— PROBLEM —
Could you transcribe the entries below exactly, starting at the line that contains "Click the first" and stopping at the last line, without any pictures?

— AVAILABLE DATA —
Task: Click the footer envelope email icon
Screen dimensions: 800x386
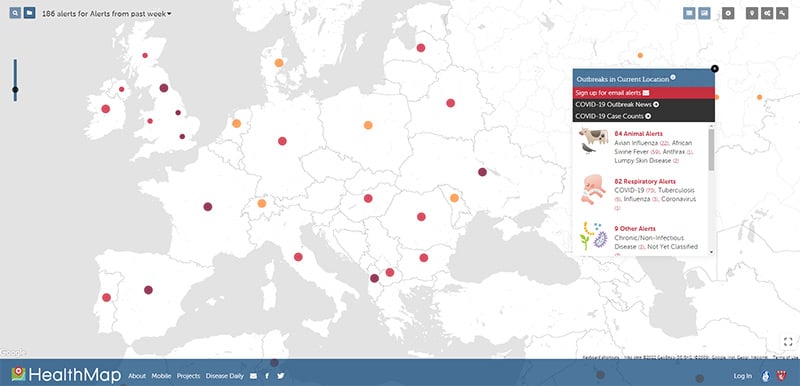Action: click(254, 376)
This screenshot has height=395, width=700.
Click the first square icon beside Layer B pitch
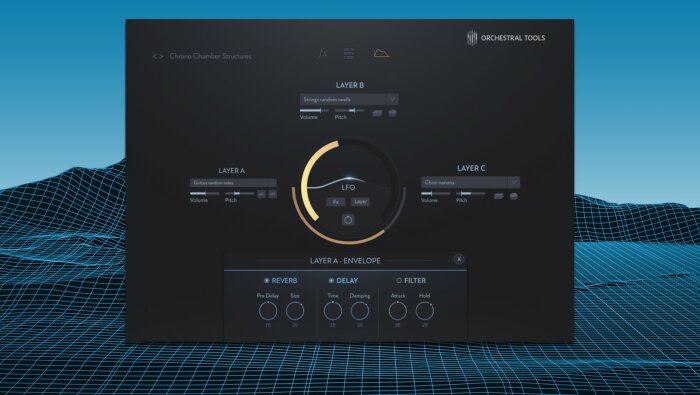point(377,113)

— RESPONSE TO THIS TASK —
Click the first square icon beside Layer B pitch
point(377,113)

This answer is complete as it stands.